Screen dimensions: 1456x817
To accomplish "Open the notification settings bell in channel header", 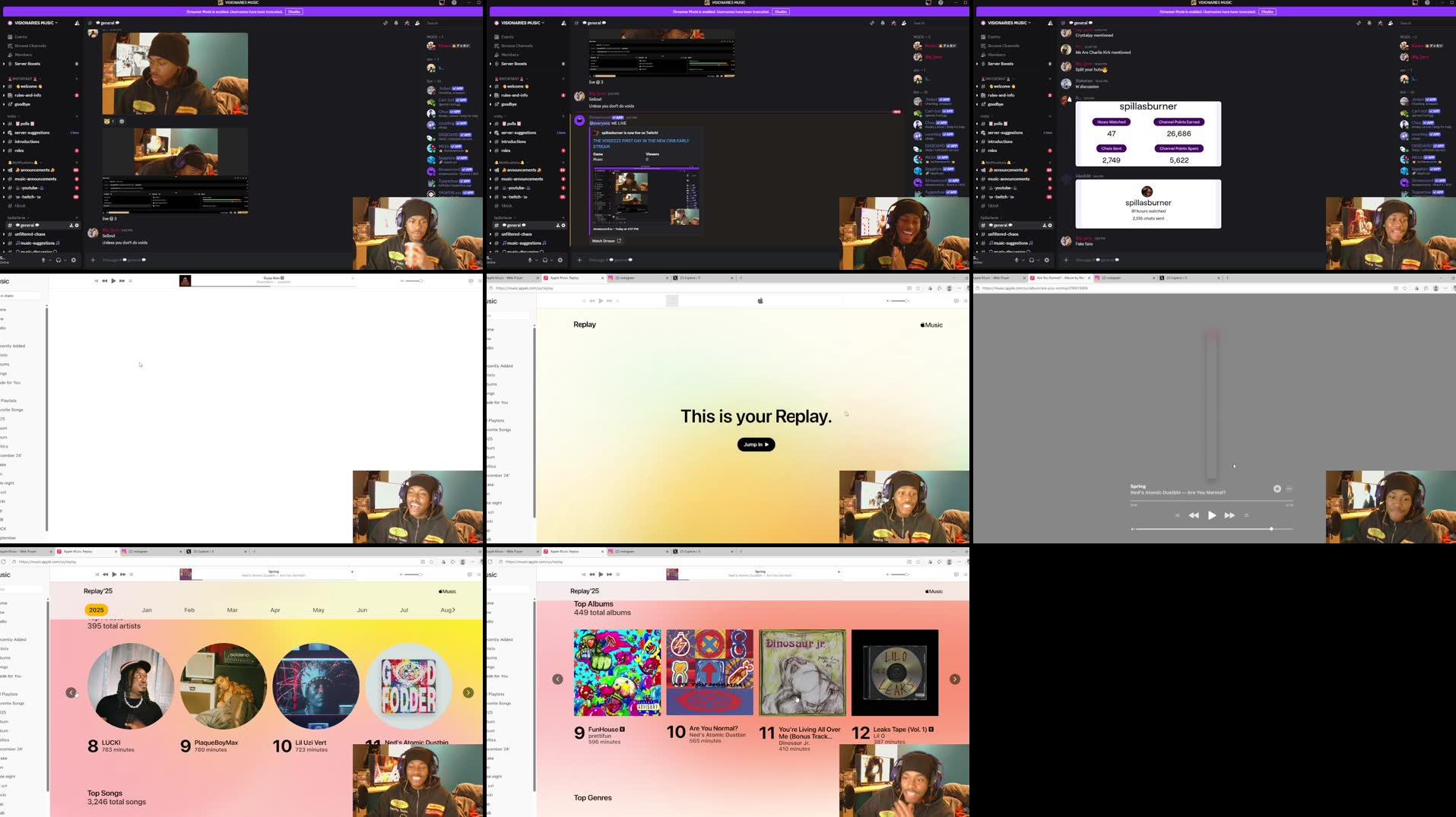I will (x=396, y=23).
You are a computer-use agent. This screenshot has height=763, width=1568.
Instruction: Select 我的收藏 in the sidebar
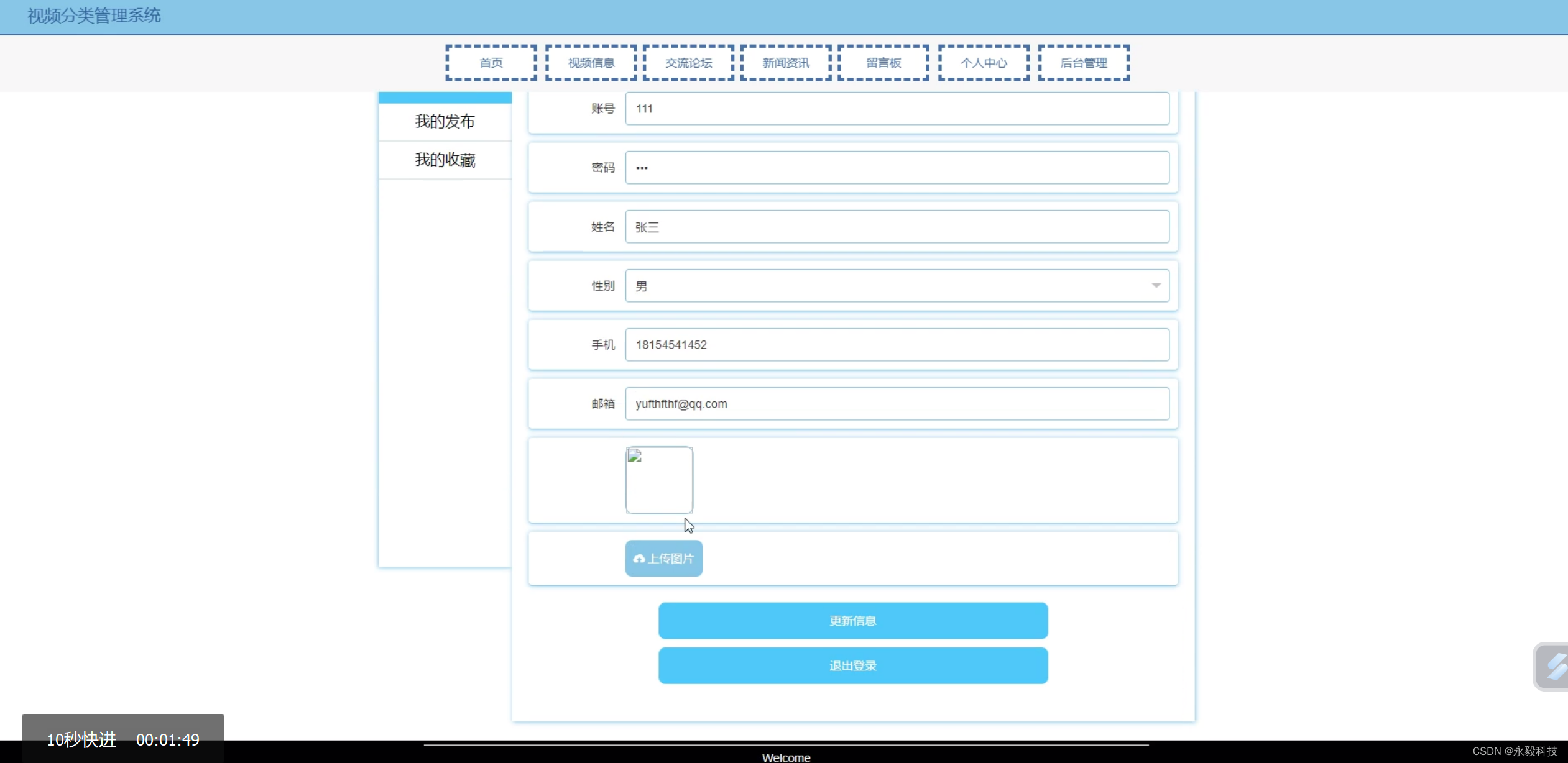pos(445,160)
* * *
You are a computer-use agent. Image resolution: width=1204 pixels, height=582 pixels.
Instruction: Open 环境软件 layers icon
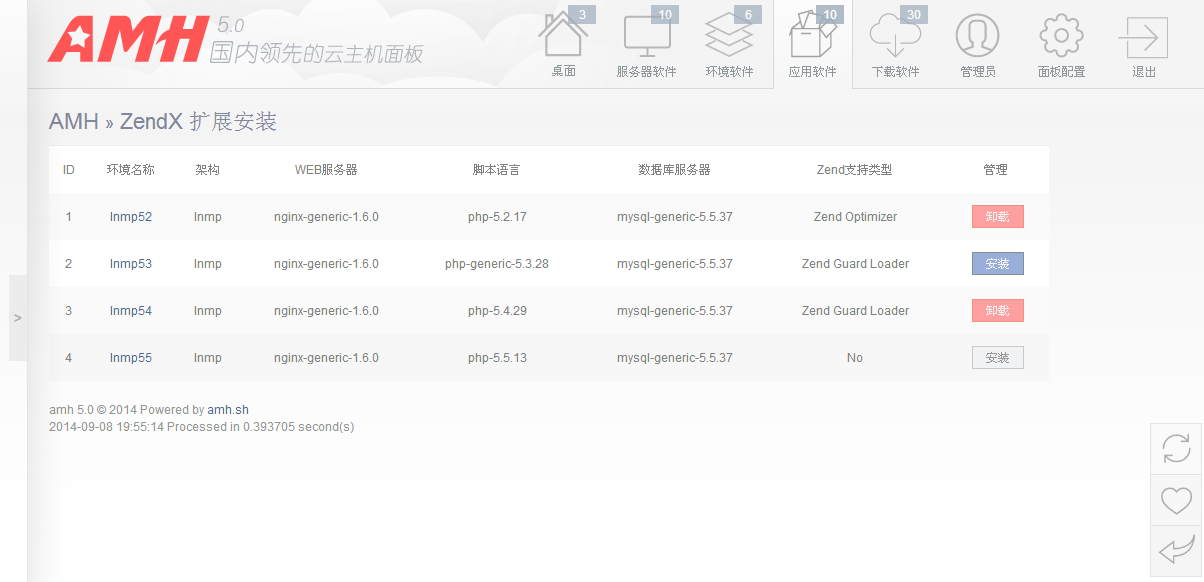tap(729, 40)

▸ Stated problem:
Update the entries in the stretch from the line containing "You are a computer-use agent. This" through the line containing "pos(445,160)" by replacing "sidebar" with "side panel", keeping everything else the same. Give only those lines, without the pictures.

▸ Full solution:
You are a computer-use agent. This screenshot has height=763, width=1568.
Instruction: Select 我的收藏 in the side panel
pos(445,160)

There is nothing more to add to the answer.